§ Instructions for the task
Print the full listing exactly.

==============================

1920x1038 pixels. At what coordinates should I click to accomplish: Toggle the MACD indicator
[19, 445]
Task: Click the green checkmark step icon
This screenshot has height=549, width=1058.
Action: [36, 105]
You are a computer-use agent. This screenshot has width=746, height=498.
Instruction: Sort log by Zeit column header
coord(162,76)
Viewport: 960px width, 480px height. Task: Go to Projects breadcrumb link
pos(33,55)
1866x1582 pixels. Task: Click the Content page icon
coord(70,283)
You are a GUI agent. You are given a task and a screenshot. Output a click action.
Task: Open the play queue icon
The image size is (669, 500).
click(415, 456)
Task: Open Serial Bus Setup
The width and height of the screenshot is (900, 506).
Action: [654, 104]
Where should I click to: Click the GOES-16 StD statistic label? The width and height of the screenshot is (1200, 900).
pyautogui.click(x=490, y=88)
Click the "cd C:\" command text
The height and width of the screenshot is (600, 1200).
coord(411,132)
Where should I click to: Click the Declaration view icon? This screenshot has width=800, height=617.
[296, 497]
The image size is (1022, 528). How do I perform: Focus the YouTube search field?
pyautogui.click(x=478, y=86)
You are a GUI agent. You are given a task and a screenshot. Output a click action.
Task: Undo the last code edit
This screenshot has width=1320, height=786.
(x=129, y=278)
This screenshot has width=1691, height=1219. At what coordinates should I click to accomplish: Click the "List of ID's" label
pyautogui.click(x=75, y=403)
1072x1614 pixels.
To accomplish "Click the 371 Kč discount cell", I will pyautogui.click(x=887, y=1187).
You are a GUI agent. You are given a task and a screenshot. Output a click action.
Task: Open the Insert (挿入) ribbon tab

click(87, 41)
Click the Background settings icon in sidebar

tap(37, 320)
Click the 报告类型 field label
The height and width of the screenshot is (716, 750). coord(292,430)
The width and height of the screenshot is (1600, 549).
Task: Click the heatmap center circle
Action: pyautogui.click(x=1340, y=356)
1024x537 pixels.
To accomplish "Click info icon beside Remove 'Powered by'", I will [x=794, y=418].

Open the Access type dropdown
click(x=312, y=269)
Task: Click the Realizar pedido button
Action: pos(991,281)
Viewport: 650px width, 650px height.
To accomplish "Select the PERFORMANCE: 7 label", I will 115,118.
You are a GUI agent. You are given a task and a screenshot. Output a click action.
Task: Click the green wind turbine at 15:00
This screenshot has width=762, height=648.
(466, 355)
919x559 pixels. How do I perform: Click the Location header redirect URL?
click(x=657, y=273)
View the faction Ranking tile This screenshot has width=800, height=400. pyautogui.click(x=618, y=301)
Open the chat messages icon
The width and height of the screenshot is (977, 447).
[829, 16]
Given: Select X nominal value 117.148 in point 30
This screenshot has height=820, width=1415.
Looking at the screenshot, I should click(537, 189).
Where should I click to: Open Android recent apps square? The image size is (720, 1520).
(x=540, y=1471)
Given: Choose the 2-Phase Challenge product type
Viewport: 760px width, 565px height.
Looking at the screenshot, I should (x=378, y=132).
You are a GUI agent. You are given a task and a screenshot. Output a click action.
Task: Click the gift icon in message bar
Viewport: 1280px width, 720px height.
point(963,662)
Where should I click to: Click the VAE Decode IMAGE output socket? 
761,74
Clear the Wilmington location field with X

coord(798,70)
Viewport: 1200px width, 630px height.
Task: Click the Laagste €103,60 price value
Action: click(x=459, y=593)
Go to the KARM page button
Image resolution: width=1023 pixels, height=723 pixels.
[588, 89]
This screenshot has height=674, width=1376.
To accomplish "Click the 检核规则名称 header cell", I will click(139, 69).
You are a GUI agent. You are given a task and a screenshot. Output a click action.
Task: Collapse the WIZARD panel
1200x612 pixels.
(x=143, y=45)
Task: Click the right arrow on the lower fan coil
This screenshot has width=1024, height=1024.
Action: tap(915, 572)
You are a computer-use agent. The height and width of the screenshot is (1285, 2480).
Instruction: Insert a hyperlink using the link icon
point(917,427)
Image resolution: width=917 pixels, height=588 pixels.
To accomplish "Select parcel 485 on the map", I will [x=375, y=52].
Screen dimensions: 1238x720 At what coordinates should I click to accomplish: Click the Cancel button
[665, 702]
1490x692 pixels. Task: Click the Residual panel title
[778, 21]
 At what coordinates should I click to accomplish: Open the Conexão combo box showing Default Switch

==============================

§ Response for this exercise
1920x1038 pixels. At what coordinates should I click to accomplish: Toggle the MACD indicator
[19, 445]
Task: Click the green checkmark step icon
This screenshot has height=549, width=1058.
Action: [36, 105]
You are a computer-use agent. This screenshot has width=746, height=498.
Instruction: Sort log by Zeit column header
coord(162,76)
Viewport: 960px width, 480px height. Task: Go to Projects breadcrumb link
pos(33,55)
1866x1582 pixels. Task: Click the Content page icon
coord(70,283)
You are a GUI agent. You are given a task and a screenshot. Output a click action.
Task: Open the play queue icon
The image size is (669, 500).
click(415, 456)
Task: Open Serial Bus Setup
The width and height of the screenshot is (900, 506).
Action: [654, 104]
Where should I click to: Click the GOES-16 StD statistic label? The width and height of the screenshot is (1200, 900).
pyautogui.click(x=490, y=88)
Click the "cd C:\" command text
The height and width of the screenshot is (600, 1200).
coord(411,132)
Where should I click to: Click the Declaration view icon? This screenshot has width=800, height=617.
[296, 497]
The image size is (1022, 528). How do I perform: Focus the YouTube search field?
pyautogui.click(x=478, y=86)
You are a GUI agent. You are given a task and a screenshot. Output a click action.
Task: Undo the last code edit
This screenshot has width=1320, height=786.
(x=129, y=278)
This screenshot has width=1691, height=1219. At what coordinates should I click to accomplish: Click the "List of ID's" label
pyautogui.click(x=75, y=403)
1072x1614 pixels.
To accomplish "Click the 371 Kč discount cell", I will pyautogui.click(x=887, y=1187).
You are a GUI agent. You are given a task and a screenshot. Output a click action.
Task: Open the Insert (挿入) ribbon tab

click(87, 41)
Click the Background settings icon in sidebar

tap(37, 320)
Click the 报告类型 field label
The height and width of the screenshot is (716, 750). coord(292,430)
The width and height of the screenshot is (1600, 549).
Task: Click the heatmap center circle
Action: pyautogui.click(x=1340, y=356)
1024x537 pixels.
To accomplish "Click info icon beside Remove 'Powered by'", I will [x=794, y=418].

Open the Access type dropdown
click(x=312, y=269)
Task: Click the Realizar pedido button
Action: pos(991,281)
Viewport: 650px width, 650px height.
To accomplish "Select the PERFORMANCE: 7 label", I will 115,118.
You are a GUI agent. You are given a task and a screenshot. Output a click action.
Task: Click the green wind turbine at 15:00
This screenshot has width=762, height=648.
(466, 355)
919x559 pixels. How do I perform: Click the Location header redirect URL?
click(x=657, y=273)
View the faction Ranking tile This screenshot has width=800, height=400. pyautogui.click(x=618, y=301)
Open the chat messages icon
The width and height of the screenshot is (977, 447).
[829, 16]
Given: Select X nominal value 117.148 in point 30
This screenshot has height=820, width=1415.
Looking at the screenshot, I should click(537, 189).
Where should I click to: Open Android recent apps square? The image size is (720, 1520).
(x=540, y=1471)
Given: Choose the 2-Phase Challenge product type
Viewport: 760px width, 565px height.
Looking at the screenshot, I should (x=378, y=132).
You are a GUI agent. You are given a task and a screenshot. Output a click action.
Task: Click the gift icon in message bar
Viewport: 1280px width, 720px height.
point(963,662)
Where should I click to: Click the VAE Decode IMAGE output socket? 
761,74
Clear the Wilmington location field with X

coord(798,70)
Viewport: 1200px width, 630px height.
Task: Click the Laagste €103,60 price value
Action: click(x=459, y=593)
Go to the KARM page button
Image resolution: width=1023 pixels, height=723 pixels.
[588, 89]
This screenshot has height=674, width=1376.
To accomplish "Click the 检核规则名称 header cell", I will click(139, 69).
You are a GUI agent. You are given a task and a screenshot. Output a click action.
Task: Collapse the WIZARD panel
1200x612 pixels.
(x=143, y=45)
Task: Click the right arrow on the lower fan coil
This screenshot has width=1024, height=1024.
Action: tap(915, 572)
You are a computer-use agent. The height and width of the screenshot is (1285, 2480).
Instruction: Insert a hyperlink using the link icon
point(917,427)
Image resolution: width=917 pixels, height=588 pixels.
To accomplish "Select parcel 485 on the map", I will [x=375, y=52].
Screen dimensions: 1238x720 At what coordinates should I click to accomplish: Click the Cancel button
[665, 702]
1490x692 pixels. Task: Click the Residual panel title
[778, 21]
 At what coordinates should I click to accomplish: Open the Conexão combo box showing Default Switch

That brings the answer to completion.